I also spent a lot of time searching for the perfect blog about how to make it all work in our lives. I never found it, but I did read lots of amazing blogs. I can't remember where I found these quotes (sorry there aren't any links), but they stuck in my brain. One mother from a tropical island said something like, "No matter how great an idea sounds, it just may not work with your family's flow." This was a freeing thought that enabled me to let go of many things and to focus on what worked for me and Raccoon. Before, I thought that if I tried hard enough or was creative enough, I could make everything work. I felt frustrated if it didn't, figuring that I was somehow inadequate. Now, I look more at how I can fit an idea into our lives, modifying or discarding it as necessary. I don't need to, and can't, do everything. In one of Raccoon's movies, Santa tells his elves, "Choose the best gifts from each list for the sleigh." That's my priority, to make the best things - for us - fit and leave the rest.
"A little is better than nothing." I have used this thoughout my life, and it is also expressed in Doman's books. Since I tend to be a perfectionist, I feel like things are never done, that I could always do better if I just had more time. It's hard for me to do less than my best, or to not succeed at something. I remind myself that sometimes, things just need to be "good enough." I also tell myself that the most important thing for Raccoon is to do whatever I can right now, instead of waiting to do something better later, or maybe never.
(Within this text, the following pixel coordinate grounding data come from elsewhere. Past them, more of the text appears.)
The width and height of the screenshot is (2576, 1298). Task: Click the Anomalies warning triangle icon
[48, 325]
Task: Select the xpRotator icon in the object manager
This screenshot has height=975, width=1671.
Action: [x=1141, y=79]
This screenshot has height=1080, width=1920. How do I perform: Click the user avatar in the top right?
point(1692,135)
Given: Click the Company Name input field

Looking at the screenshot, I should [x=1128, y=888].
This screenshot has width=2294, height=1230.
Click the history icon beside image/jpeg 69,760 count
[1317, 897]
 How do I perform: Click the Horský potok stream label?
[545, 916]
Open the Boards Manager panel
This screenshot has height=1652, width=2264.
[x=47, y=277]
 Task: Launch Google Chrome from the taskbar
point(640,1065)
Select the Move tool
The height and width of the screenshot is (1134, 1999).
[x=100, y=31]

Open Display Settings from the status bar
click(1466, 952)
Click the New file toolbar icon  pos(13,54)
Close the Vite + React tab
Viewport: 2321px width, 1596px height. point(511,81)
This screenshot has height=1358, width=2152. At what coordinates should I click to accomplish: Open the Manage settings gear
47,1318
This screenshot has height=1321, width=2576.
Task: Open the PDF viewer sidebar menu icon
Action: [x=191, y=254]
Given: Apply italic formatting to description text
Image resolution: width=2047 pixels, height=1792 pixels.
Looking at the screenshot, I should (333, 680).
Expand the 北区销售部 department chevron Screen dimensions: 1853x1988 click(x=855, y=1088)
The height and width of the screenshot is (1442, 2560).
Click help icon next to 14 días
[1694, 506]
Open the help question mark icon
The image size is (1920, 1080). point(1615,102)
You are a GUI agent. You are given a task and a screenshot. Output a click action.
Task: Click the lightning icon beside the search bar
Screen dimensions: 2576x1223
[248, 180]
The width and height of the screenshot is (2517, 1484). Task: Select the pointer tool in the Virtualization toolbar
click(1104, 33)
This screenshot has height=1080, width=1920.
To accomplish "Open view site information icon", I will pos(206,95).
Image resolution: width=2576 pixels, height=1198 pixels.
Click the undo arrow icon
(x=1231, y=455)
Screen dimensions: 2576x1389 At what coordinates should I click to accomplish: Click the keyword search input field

In Glen Doman's books, he recommends 9 to 15 one minute sessions daily in reading, math, and encyclopedic knowledge with breaks in between each session. This doesn't work for us. Raccoon let me know with his behavior that it was way too much. And there was no way I could keep myself organized like that and have the materials in the right place when he was in the right mood. So Raccoon and I do only two or three activity times (morning, afternoon, and evening for about 10-20 min each) or sometimes none at all. Now that we have a semi-routine going and I know that there will be good days, I don't feel so bad anymore about the crazy days. Also, now that we've been doing our semi-routine for about a month, he's begun asking for "numbers" and "words," so I think we have found a balance that we both enjoy. I read a reassuring blog entry about flashcards from "Right Brain Kids" that echoes some of these thoughts (that fewer sessions are also effective and more can be over-stimulating) along with presenting an interesting perspective on Einstein.
I do try follow most of Doman's golden rules as best I can, especially "Stop before your baby wants to stop." In the beginning, I would get carried away and want to do more than Raccoon was ready for. Lately though, it's gotten trickier because he often asks for more, especially math. At first I tried to make him wait as Doman suggests, but then he'd get mad and not want to see anything else. So now I do more the first three or four times he says it (or as long as my prepared material lasts), then we often wrestle-play at the end and I praise his effort (paying attention, listening, whatever was particularly good). If he asks for more after playing, then I run with it. Because of this, I try to have extra words, equations, and bits ready in case he's particularly interested that day. And if he's not, then I'm ready for the next time.
Since my ultimate goal is for Raccoon to love learning and for it to be fun, I design his program content around his interests. Although I'd prefer to spend our time on things he might see in school, he'd rather learn about construction machines, monsters, and clowns. I also now know far more about insects, spiders, and tools than I ever wanted to know. But the other day we saw a spider in its web at a friend's house, and Raccoon knew that it was a thorn spider. That was amazing to me, and he gets so excited when he can name things he sees in the real world (probably why he loves construction machines, we see them all the time in our city). Sometimes I try subjects I like, but if he's not interested we quickly abandon them for other pursuits. One note about this, before babies can move, you have a captive audience, so then is the time (0-7 months or so) when you can do whatever subjects you want for bits, as long as you go quickly and happily, and they'll probably enjoy it.
Another mother who went to the week long course, How to Multiply Your Baby's Intelligence (so jealous!) and blogged about it (but then never updated how she used the info at home!?), said something like, "What they taught us was not a recipe, but a lifestyle." I have also begun to think of my Christianity in a similar way - not a recipe for certain behavior, but a relationship with Jesus. So to broaden things out a little, this whole adventure is about a lifestyle of learning and my family's relationships with Jesus, each other, and the world.